Jawab pertanyaan berikut dari berita di bawah tentang penyidikan KPK di Kejari HSU:
(a) Berapa orang saksi yang diperiksa penyidik pada 29 dan 30 Desember 2025?
(b) Di mana pemeriksaan para saksi itu berlangsung?
(c) Melalui siapa para tersangka diduga memotong anggaran?

== Teks yang Diberikan ==
=-=-=
Penyidikan Berlanjut, KPK Telusuri Dugaan Pemotongan Anggaran di Kejari HSU

Oleh: Tim Redaksi
Rabu, 31 Desember 2025 | 13:15 WIB
Komisi Pemberantasan Korupsi (KPK) (Beritanasional/Panji)
Komisi Pemberantasan Korupsi (KPK) (Beritanasional/Panji)

BeritaNasional.com - Komisi Pemberantasan Korupsi (KPK) terus mendalami perkara dugaan tindak pidana korupsi berupa pemerasan di lingkungan Kejaksaan Negeri (Kejari) Hulu Sungai Utara (HSU), Kalimantan Selatan. Pada pekan ini, penyidik KPK melakukan serangkaian pemeriksaan terhadap para saksi di Polda Kalimantan Selatan.

Juru Bicara KPK Budi Prasetyo mengatakan, pemeriksaan saksi dilakukan pada Senin 29 Desember dan Selasa 30 Desember 2025, dengan jumlah saksi yang diperiksa sebanyak 15 orang.

“Dalam lanjutan penyidikan perkara dugaan tindak pidana korupsi terkait pemerasan di lingkungan Kejari HSU, pada pekan ini penyidik melakukan pemeriksaan terhadap para saksi yang bertempat di Polda Kalimantan Selatan,” kata Budi dalam keterangan resminya,Rabu (31/12/2025).

Budi menjelaskan, pemeriksaan terhadap saksi dari internal Kejari HSU difokuskan pada pendalaman kronologi dugaan tindak pemerasan yang dilakukan oleh para tersangka.

“Penyidik mendalami kronologi dugaan tindak pemerasan yang dilakukan oleh para tersangka, termasuk proses dan mekanisme pemotongan anggaran di internal Kejari,” ujarnya.

Selain itu, penyidik juga menelusuri dugaan pemotongan anggaran yang dilakukan oleh para tersangka melalui bendahara, dengan cara mencairkan anggaran tanpa disertai surat perintah perjalanan dinas (SPPD).
=-=-=
== Bagian Data ==
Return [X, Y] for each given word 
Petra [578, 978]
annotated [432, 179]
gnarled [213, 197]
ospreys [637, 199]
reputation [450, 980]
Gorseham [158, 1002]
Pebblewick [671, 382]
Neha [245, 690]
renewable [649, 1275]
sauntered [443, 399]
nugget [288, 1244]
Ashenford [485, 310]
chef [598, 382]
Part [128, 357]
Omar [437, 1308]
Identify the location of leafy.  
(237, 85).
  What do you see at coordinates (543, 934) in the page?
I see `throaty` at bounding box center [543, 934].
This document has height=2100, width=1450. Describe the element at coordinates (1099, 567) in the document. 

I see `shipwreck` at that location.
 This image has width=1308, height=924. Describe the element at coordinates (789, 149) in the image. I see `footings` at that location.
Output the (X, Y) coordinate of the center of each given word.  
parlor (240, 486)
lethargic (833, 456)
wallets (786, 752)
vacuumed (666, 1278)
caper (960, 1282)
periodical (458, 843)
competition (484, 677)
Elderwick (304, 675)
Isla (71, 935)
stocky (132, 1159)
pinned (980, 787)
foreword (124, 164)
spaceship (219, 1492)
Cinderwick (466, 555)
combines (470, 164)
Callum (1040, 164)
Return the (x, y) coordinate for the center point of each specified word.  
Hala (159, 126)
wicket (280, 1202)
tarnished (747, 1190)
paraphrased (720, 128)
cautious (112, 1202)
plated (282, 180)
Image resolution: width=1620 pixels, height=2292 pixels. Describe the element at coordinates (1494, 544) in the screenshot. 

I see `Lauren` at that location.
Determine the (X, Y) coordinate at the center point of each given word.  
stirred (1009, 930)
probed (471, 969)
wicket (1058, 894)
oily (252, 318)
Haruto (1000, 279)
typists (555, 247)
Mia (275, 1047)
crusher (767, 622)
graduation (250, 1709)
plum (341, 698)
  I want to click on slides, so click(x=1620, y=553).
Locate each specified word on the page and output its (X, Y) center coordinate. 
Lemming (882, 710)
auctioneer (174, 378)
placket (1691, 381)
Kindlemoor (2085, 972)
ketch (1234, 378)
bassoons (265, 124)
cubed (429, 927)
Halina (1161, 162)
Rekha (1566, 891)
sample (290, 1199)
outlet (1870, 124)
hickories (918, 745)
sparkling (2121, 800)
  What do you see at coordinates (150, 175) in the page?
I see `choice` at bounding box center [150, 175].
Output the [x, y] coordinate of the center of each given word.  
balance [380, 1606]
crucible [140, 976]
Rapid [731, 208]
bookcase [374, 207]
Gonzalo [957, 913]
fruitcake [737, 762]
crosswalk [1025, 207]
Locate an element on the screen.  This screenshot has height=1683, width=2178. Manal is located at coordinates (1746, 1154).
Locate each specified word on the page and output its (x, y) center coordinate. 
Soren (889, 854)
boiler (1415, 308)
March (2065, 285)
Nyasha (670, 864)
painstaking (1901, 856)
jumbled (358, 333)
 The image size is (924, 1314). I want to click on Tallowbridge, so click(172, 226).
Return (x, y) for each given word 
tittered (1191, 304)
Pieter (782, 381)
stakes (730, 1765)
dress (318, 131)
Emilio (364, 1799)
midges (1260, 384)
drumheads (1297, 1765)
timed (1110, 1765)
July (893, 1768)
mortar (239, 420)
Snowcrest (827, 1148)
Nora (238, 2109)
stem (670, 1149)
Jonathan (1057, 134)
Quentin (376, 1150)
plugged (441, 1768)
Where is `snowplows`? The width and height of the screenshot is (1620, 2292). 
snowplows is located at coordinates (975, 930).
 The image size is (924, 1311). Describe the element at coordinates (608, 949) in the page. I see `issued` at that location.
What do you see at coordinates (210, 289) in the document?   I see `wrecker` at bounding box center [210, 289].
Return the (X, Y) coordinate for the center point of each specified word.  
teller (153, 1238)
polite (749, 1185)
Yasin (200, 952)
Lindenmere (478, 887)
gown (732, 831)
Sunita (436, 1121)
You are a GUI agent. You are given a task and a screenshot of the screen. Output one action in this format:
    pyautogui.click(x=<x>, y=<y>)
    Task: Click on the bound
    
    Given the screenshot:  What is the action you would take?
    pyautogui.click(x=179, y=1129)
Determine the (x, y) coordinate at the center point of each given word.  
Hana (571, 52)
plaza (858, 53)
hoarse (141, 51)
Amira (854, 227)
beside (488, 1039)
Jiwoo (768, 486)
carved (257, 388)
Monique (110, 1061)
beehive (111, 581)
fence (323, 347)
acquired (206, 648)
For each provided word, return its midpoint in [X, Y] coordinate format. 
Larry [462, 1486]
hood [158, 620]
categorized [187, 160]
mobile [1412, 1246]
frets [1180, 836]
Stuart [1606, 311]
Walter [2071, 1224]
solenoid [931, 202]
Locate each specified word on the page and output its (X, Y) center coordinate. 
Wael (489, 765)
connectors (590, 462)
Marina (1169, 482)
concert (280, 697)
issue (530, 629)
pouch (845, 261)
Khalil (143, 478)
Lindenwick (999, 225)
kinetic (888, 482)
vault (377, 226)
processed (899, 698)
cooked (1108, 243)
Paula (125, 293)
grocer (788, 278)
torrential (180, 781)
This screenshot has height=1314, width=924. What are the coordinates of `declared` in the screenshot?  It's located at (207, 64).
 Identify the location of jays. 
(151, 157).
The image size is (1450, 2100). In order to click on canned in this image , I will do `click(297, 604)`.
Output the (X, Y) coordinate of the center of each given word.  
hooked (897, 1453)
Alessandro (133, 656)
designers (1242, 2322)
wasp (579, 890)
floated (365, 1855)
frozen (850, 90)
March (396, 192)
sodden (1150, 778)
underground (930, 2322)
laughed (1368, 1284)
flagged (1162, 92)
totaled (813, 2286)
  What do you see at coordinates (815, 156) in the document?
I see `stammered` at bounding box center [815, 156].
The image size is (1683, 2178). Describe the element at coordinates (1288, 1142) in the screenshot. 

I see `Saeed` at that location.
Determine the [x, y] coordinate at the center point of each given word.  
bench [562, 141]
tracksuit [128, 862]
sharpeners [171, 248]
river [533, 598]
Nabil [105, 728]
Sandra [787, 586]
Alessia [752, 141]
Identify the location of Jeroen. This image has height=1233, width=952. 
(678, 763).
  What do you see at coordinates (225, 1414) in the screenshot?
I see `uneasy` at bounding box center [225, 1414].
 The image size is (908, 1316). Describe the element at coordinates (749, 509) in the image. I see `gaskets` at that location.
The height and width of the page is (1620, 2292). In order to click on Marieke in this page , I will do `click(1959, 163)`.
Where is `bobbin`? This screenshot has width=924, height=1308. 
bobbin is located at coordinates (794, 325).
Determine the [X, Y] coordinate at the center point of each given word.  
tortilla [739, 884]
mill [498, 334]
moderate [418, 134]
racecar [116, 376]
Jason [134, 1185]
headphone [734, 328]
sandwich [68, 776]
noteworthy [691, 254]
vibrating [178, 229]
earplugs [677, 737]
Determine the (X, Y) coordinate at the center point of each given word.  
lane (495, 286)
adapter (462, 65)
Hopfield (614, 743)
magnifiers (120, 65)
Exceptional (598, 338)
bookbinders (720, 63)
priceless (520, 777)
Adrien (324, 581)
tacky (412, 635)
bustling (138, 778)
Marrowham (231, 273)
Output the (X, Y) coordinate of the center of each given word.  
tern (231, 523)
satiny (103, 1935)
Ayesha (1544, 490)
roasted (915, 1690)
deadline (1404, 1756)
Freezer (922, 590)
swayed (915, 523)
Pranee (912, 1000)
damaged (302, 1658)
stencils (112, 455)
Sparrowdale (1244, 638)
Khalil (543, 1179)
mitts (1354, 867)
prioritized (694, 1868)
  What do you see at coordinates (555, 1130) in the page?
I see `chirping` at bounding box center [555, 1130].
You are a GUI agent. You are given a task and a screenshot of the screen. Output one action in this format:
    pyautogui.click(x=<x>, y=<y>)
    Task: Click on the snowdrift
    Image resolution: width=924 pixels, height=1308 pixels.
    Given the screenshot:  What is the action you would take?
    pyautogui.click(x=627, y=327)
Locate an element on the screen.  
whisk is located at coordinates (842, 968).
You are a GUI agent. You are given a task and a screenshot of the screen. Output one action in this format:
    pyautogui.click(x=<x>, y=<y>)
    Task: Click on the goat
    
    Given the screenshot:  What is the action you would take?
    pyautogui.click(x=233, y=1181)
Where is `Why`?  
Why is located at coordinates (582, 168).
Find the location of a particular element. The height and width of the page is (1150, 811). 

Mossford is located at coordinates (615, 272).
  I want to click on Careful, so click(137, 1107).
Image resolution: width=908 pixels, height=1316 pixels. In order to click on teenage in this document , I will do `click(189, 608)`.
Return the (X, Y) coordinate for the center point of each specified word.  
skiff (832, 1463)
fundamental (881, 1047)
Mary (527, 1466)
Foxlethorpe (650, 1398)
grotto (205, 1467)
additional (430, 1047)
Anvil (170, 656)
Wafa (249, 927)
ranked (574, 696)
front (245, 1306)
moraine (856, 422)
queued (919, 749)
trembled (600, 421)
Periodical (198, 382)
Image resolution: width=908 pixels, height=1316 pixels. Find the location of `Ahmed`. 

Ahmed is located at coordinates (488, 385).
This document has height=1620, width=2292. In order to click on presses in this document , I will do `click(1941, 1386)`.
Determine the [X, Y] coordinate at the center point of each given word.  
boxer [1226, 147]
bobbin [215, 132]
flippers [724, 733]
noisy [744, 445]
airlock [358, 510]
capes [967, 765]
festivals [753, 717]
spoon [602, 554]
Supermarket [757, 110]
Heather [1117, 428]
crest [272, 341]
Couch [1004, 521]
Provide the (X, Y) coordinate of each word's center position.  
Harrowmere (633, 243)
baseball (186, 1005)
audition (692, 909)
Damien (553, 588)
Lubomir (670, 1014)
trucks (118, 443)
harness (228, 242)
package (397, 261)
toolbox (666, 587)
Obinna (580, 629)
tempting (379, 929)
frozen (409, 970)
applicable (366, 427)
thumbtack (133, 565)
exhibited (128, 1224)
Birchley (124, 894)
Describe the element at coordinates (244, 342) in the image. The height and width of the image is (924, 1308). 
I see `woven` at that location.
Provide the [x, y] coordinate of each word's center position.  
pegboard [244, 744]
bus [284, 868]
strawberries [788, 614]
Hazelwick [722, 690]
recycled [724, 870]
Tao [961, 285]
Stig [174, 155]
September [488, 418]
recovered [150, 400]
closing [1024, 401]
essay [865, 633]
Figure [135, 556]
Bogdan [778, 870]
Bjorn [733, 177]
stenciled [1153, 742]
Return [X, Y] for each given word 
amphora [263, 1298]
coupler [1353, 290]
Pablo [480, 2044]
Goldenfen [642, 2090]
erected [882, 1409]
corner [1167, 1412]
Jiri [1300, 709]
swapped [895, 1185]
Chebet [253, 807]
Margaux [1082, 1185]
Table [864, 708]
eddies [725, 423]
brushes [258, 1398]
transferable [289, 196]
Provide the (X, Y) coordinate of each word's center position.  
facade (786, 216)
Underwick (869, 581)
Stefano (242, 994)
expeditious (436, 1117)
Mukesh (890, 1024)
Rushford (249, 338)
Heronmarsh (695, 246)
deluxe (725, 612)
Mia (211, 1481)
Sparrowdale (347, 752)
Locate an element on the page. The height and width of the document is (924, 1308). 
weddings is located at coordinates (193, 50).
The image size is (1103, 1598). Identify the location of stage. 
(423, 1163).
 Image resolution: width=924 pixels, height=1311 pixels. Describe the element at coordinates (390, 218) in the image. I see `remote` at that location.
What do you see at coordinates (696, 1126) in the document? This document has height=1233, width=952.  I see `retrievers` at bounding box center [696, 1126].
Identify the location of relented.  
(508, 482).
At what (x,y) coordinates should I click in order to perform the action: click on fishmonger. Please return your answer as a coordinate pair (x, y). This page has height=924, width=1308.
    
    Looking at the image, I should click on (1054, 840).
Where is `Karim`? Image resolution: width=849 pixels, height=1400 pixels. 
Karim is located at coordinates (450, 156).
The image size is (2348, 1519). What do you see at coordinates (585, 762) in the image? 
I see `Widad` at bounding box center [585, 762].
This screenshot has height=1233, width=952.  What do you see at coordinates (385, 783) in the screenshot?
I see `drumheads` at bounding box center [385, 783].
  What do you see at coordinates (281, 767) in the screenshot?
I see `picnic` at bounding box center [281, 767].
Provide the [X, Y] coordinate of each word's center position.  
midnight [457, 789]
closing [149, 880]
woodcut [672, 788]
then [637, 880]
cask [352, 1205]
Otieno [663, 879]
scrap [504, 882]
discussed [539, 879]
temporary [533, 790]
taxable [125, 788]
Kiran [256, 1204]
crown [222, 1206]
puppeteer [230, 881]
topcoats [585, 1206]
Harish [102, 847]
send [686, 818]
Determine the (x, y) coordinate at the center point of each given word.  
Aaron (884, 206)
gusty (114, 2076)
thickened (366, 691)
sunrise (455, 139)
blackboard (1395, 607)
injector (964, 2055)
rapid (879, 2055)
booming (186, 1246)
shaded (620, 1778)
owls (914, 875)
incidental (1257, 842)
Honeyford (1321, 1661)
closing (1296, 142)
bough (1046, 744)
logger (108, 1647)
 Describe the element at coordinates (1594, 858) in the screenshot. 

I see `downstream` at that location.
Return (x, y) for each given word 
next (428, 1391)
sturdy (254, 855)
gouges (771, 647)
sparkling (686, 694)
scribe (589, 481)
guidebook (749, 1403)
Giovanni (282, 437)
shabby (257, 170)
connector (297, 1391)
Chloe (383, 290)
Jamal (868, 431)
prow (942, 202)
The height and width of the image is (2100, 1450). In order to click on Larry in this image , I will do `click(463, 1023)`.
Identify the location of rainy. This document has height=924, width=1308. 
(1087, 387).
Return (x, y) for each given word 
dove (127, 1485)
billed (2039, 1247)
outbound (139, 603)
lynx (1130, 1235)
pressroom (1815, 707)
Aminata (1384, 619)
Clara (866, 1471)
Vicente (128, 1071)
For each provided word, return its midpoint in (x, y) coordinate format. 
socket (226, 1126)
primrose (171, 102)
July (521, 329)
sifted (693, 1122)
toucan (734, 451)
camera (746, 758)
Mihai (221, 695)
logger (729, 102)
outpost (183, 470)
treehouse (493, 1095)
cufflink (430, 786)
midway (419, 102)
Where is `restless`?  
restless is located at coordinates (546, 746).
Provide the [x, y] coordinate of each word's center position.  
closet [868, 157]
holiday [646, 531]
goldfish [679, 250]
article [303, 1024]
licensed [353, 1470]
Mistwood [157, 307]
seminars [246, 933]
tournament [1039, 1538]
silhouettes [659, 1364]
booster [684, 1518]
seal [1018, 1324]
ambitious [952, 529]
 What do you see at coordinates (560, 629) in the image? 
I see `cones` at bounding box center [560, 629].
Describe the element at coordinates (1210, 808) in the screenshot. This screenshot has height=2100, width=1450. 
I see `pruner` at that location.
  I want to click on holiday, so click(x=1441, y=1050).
=-=-=
== Jawaban Soal ==
(a) 15 orang.
(b) Di Polda Kalimantan Selatan.
(c) Melalui bendahara, dengan mencairkan anggaran tanpa surat perintah perjalanan dinas (SPPD).